▶ [PROVIDED RECORDS]:
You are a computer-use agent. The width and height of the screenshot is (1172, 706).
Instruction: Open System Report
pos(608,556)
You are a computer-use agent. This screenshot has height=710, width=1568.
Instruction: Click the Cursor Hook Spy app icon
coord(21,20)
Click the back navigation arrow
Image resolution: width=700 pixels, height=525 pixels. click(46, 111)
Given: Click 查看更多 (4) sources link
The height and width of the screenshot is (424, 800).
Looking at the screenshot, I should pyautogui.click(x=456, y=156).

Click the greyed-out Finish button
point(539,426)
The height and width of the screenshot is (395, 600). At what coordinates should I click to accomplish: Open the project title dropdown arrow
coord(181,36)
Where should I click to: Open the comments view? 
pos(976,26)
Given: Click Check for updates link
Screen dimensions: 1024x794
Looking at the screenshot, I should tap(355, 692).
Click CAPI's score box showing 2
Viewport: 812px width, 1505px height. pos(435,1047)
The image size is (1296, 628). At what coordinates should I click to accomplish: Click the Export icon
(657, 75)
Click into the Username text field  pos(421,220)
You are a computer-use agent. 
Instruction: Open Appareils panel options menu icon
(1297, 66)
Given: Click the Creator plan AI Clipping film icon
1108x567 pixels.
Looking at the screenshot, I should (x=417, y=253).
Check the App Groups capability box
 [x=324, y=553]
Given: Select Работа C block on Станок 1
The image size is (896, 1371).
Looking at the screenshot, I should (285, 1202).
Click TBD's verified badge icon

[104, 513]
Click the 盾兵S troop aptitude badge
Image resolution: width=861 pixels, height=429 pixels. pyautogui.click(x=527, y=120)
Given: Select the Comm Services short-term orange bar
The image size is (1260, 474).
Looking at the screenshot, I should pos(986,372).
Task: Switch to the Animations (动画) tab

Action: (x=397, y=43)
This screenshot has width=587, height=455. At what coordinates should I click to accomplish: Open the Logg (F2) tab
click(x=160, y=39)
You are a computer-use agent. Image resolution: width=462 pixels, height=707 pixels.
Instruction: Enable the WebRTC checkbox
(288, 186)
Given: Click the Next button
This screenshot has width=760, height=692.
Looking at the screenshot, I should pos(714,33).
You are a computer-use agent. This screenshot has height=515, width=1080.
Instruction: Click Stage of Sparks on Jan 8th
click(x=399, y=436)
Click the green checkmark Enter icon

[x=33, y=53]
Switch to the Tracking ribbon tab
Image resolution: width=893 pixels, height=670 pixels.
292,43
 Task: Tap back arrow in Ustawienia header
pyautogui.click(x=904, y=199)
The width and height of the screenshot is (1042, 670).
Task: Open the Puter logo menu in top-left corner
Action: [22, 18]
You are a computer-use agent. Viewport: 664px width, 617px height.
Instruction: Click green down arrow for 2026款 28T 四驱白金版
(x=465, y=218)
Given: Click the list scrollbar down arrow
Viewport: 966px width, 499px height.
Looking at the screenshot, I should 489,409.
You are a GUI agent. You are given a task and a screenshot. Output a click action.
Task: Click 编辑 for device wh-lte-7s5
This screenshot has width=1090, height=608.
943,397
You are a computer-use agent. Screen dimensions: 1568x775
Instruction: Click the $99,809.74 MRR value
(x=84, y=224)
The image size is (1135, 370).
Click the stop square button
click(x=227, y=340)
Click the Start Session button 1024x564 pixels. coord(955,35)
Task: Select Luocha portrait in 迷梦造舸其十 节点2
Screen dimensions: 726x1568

▶ [GOAL]: Copy out every one of the lines above word for word, without changing anything.

▶ [TASK RESPONSE]:
You are a computer-use agent. The width and height of the screenshot is (1172, 706).
Instruction: Open System Report
pos(608,556)
You are a computer-use agent. This screenshot has height=710, width=1568.
Instruction: Click the Cursor Hook Spy app icon
coord(21,20)
Click the back navigation arrow
Image resolution: width=700 pixels, height=525 pixels. click(46, 111)
Given: Click 查看更多 (4) sources link
The height and width of the screenshot is (424, 800).
Looking at the screenshot, I should pyautogui.click(x=456, y=156).

Click the greyed-out Finish button
point(539,426)
The height and width of the screenshot is (395, 600). At what coordinates should I click to accomplish: Open the project title dropdown arrow
coord(181,36)
Where should I click to: Open the comments view? 
pos(976,26)
Given: Click Check for updates link
Screen dimensions: 1024x794
Looking at the screenshot, I should tap(355, 692).
Click CAPI's score box showing 2
Viewport: 812px width, 1505px height. pos(435,1047)
The image size is (1296, 628). At what coordinates should I click to accomplish: Click the Export icon
(657, 75)
Click into the Username text field  pos(421,220)
You are a computer-use agent. 
Instruction: Open Appareils panel options menu icon
(1297, 66)
Given: Click the Creator plan AI Clipping film icon
1108x567 pixels.
Looking at the screenshot, I should (x=417, y=253).
Check the App Groups capability box
 [x=324, y=553]
Given: Select Работа C block on Станок 1
The image size is (896, 1371).
Looking at the screenshot, I should (285, 1202).
Click TBD's verified badge icon

[104, 513]
Click the 盾兵S troop aptitude badge
Image resolution: width=861 pixels, height=429 pixels. pyautogui.click(x=527, y=120)
Given: Select the Comm Services short-term orange bar
The image size is (1260, 474).
Looking at the screenshot, I should pos(986,372).
Task: Switch to the Animations (动画) tab

Action: (x=397, y=43)
This screenshot has width=587, height=455. At what coordinates should I click to accomplish: Open the Logg (F2) tab
click(x=160, y=39)
You are a computer-use agent. Image resolution: width=462 pixels, height=707 pixels.
Instruction: Enable the WebRTC checkbox
(288, 186)
Given: Click the Next button
This screenshot has width=760, height=692.
Looking at the screenshot, I should pos(714,33).
You are a computer-use agent. This screenshot has height=515, width=1080.
Instruction: Click Stage of Sparks on Jan 8th
click(x=399, y=436)
Click the green checkmark Enter icon

[x=33, y=53]
Switch to the Tracking ribbon tab
Image resolution: width=893 pixels, height=670 pixels.
292,43
 Task: Tap back arrow in Ustawienia header
pyautogui.click(x=904, y=199)
The width and height of the screenshot is (1042, 670).
Task: Open the Puter logo menu in top-left corner
Action: [22, 18]
You are a computer-use agent. Viewport: 664px width, 617px height.
Instruction: Click green down arrow for 2026款 28T 四驱白金版
(x=465, y=218)
Given: Click the list scrollbar down arrow
Viewport: 966px width, 499px height.
Looking at the screenshot, I should 489,409.
You are a GUI agent. You are given a task and a screenshot. Output a click action.
Task: Click 编辑 for device wh-lte-7s5
This screenshot has width=1090, height=608.
943,397
You are a computer-use agent. Screen dimensions: 1568x775
Instruction: Click the $99,809.74 MRR value
(x=84, y=224)
The image size is (1135, 370).
Click the stop square button
click(x=227, y=340)
Click the Start Session button 1024x564 pixels. coord(955,35)
Task: Select Luocha portrait in 迷梦造舸其十 节点2
Screen dimensions: 726x1568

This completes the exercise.